Other common applications include the number of insurance claims filed per customer, traffic accidents at an intersection over a year, defects found during manufacturing inspections, and the number of times patients use emergency services. Any time your outcome is “how many times did something happen” and the data show more variability than a Poisson distribution would predict, negative binomial regression is typically the right tool.

Interpreting the Results

The raw coefficients from a negative binomial model represent changes in the log of the expected count. That’s not intuitive, so most analysts convert them to incidence rate ratios (IRRs) by exponentiating the coefficients. An IRR tells you the multiplicative change in the expected count for a one-unit increase in a predictor, holding everything else constant.

For example, if a predictor has an IRR of 1.25, each one-unit increase in that predictor is associated with a 25% increase in the expected count. An IRR of 0.80 means a 20% decrease. The math behind this is straightforward: the coefficient represents the difference between two log-counts, and the difference of two logs equals the log of their ratio. Exponentiating gives you the ratio itself. The word “rate” applies because count outcomes are inherently rates: a number of events over some period of time or unit of exposure.

Negative Binomial vs. Quasi-Poisson

Quasi-Poisson regression is the other common option for overdispersed count data. Both models have the same number of parameters, and both can handle variance that exceeds the mean. The key difference is in how they model the variance. In a quasi-Poisson model, variance is a linear function of the mean. In a negative binomial model, variance is a quadratic function of the mean. This means the two approaches weight large and small counts differently.

In practice, the negative binomial model tends to perform better when the overdispersion increases with larger counts, which is common in biological and health data. Quasi-Poisson may be preferable when the overdispersion is more uniform across the range of counts. If you’re unsure, fitting both and comparing the residual patterns is a reasonable approach.

When You Have Too Many Zeros

Sometimes overdispersion is driven by an unusually large number of zeros in your data, more than a standard negative binomial distribution would predict. This happens when zeros come from two distinct processes. A classic example: you survey visitors to a state park about how many fish they caught. Some visitors didn’t fish at all (they were always going to catch zero), while others fished but still caught nothing. These are two different kinds of zeros.

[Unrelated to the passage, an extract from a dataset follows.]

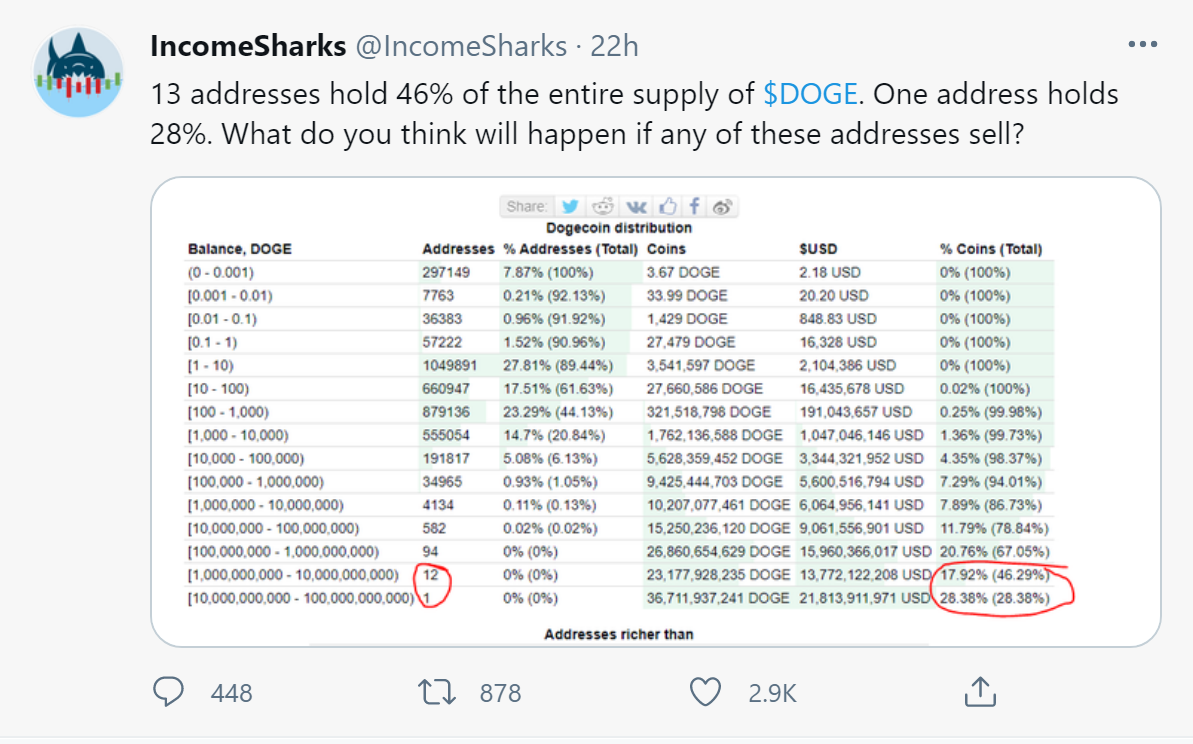Click the @IncomeSharks handle
The image size is (1193, 744).
[460, 46]
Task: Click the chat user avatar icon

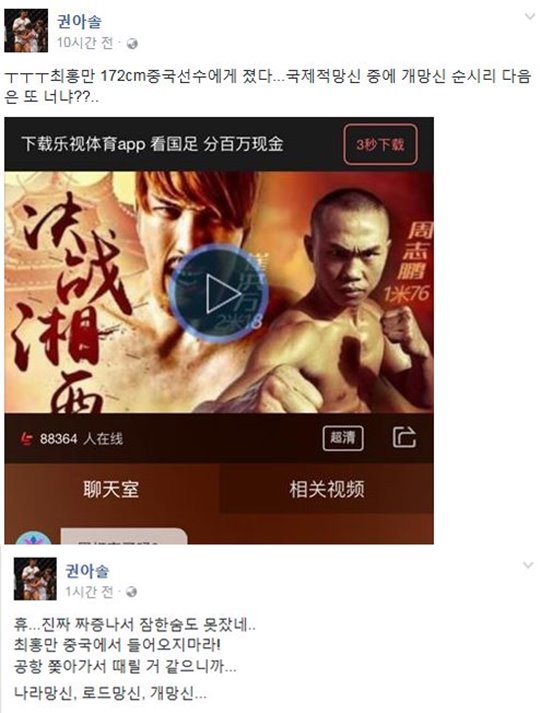Action: [x=33, y=537]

A zero-inflated negative binomial (ZINB) model handles this by combining two components: a logistic model that predicts whether an observation falls into the “always zero” group, and a negative binomial model for the counts among the remaining observations. You’d choose ZINB over standard negative binomial when your data has excess zeros and you have theoretical reason to believe those zeros arise from a separate process. If your zeros are just part of the natural count distribution and not unusually frequent, a standard negative binomial model is sufficient.

Quick Decision Framework

  • Outcome is continuous, not counts: use linear regression or another appropriate model, not negative binomial.
  • Outcome is counts, variance roughly equals the mean: Poisson regression is fine.
  • Outcome is counts, variance exceeds the mean: negative binomial regression.
  • Outcome is counts, variance exceeds the mean, and there are excess zeros from a separate process: zero-inflated negative binomial.

The likelihood ratio test gives you a formal way to move between Poisson and negative binomial. If the dispersion parameter is significantly different from zero, go with the negative binomial. If not, Poisson is adequate and more parsimonious.